Exercise instructions: Reproduce the records below line for line, with no changes.

Data listing
START

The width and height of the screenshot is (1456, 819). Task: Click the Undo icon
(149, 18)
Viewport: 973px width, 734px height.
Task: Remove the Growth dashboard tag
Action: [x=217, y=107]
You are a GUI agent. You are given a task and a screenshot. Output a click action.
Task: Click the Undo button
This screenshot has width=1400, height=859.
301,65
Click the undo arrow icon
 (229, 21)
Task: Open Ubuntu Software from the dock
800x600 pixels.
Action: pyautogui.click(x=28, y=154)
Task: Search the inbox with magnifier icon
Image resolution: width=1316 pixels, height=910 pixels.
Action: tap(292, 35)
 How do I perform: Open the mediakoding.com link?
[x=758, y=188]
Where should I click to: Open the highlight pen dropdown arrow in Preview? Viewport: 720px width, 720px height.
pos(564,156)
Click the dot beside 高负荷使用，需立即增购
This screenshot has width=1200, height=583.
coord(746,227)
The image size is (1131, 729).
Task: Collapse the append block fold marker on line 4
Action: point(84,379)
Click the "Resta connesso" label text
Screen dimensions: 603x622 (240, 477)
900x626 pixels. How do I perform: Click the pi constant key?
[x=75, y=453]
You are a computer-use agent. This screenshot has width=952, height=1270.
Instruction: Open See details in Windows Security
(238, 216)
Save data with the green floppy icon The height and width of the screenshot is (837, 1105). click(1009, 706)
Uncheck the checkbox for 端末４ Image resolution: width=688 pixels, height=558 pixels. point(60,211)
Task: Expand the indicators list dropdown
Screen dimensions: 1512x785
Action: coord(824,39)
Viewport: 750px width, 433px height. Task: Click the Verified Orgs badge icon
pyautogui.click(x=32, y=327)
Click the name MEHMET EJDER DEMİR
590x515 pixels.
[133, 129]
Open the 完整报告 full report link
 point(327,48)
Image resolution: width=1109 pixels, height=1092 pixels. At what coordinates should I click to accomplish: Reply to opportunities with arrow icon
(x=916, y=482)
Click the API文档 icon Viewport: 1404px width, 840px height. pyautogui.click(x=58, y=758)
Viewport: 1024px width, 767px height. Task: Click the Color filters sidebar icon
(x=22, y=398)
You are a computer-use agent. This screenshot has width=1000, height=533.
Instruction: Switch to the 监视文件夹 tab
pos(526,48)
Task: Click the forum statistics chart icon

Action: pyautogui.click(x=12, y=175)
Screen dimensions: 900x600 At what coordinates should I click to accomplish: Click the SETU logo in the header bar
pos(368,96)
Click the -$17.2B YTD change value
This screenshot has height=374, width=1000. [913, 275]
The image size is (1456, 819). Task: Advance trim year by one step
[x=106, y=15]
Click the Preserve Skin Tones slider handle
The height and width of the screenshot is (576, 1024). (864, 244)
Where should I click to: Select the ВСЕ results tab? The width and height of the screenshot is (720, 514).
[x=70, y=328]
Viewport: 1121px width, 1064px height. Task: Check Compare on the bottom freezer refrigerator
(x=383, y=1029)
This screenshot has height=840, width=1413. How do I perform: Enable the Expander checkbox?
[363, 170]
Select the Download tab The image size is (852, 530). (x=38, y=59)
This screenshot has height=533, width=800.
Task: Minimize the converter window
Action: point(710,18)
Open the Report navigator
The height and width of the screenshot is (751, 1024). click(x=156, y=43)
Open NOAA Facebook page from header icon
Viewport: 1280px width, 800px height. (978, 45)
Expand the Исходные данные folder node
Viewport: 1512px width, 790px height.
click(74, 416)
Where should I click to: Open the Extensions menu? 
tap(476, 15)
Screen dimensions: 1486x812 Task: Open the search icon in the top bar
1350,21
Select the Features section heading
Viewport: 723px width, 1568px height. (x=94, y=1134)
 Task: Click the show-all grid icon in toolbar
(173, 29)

END

Answer:
The width and height of the screenshot is (1456, 819). Task: Click the Undo icon
(149, 18)
Viewport: 973px width, 734px height.
Task: Remove the Growth dashboard tag
Action: [x=217, y=107]
You are a GUI agent. You are given a task and a screenshot. Output a click action.
Task: Click the Undo button
This screenshot has width=1400, height=859.
301,65
Click the undo arrow icon
 (229, 21)
Task: Open Ubuntu Software from the dock
800x600 pixels.
Action: pyautogui.click(x=28, y=154)
Task: Search the inbox with magnifier icon
Image resolution: width=1316 pixels, height=910 pixels.
Action: tap(292, 35)
 How do I perform: Open the mediakoding.com link?
[x=758, y=188]
Where should I click to: Open the highlight pen dropdown arrow in Preview? Viewport: 720px width, 720px height.
pos(564,156)
Click the dot beside 高负荷使用，需立即增购
This screenshot has width=1200, height=583.
coord(746,227)
The image size is (1131, 729).
Task: Collapse the append block fold marker on line 4
Action: point(84,379)
Click the "Resta connesso" label text
Screen dimensions: 603x622 (240, 477)
900x626 pixels. How do I perform: Click the pi constant key?
[x=75, y=453]
You are a computer-use agent. This screenshot has width=952, height=1270.
Instruction: Open See details in Windows Security
(238, 216)
Save data with the green floppy icon The height and width of the screenshot is (837, 1105). click(1009, 706)
Uncheck the checkbox for 端末４ Image resolution: width=688 pixels, height=558 pixels. point(60,211)
Task: Expand the indicators list dropdown
Screen dimensions: 1512x785
Action: coord(824,39)
Viewport: 750px width, 433px height. Task: Click the Verified Orgs badge icon
pyautogui.click(x=32, y=327)
Click the name MEHMET EJDER DEMİR
590x515 pixels.
[133, 129]
Open the 完整报告 full report link
 point(327,48)
Image resolution: width=1109 pixels, height=1092 pixels. At what coordinates should I click to accomplish: Reply to opportunities with arrow icon
(x=916, y=482)
Click the API文档 icon Viewport: 1404px width, 840px height. pyautogui.click(x=58, y=758)
Viewport: 1024px width, 767px height. Task: Click the Color filters sidebar icon
(x=22, y=398)
You are a computer-use agent. This screenshot has width=1000, height=533.
Instruction: Switch to the 监视文件夹 tab
pos(526,48)
Task: Click the forum statistics chart icon

Action: pyautogui.click(x=12, y=175)
Screen dimensions: 900x600 At what coordinates should I click to accomplish: Click the SETU logo in the header bar
pos(368,96)
Click the -$17.2B YTD change value
This screenshot has height=374, width=1000. [913, 275]
The image size is (1456, 819). Task: Advance trim year by one step
[x=106, y=15]
Click the Preserve Skin Tones slider handle
The height and width of the screenshot is (576, 1024). (864, 244)
Where should I click to: Select the ВСЕ results tab? The width and height of the screenshot is (720, 514).
[x=70, y=328]
Viewport: 1121px width, 1064px height. Task: Check Compare on the bottom freezer refrigerator
(x=383, y=1029)
This screenshot has height=840, width=1413. How do I perform: Enable the Expander checkbox?
[363, 170]
Select the Download tab The image size is (852, 530). (x=38, y=59)
This screenshot has height=533, width=800.
Task: Minimize the converter window
Action: point(710,18)
Open the Report navigator
The height and width of the screenshot is (751, 1024). click(x=156, y=43)
Open NOAA Facebook page from header icon
Viewport: 1280px width, 800px height. (978, 45)
Expand the Исходные данные folder node
Viewport: 1512px width, 790px height.
click(74, 416)
Where should I click to: Open the Extensions menu? 
tap(476, 15)
Screen dimensions: 1486x812 Task: Open the search icon in the top bar
1350,21
Select the Features section heading
Viewport: 723px width, 1568px height. (x=94, y=1134)
 Task: Click the show-all grid icon in toolbar
(173, 29)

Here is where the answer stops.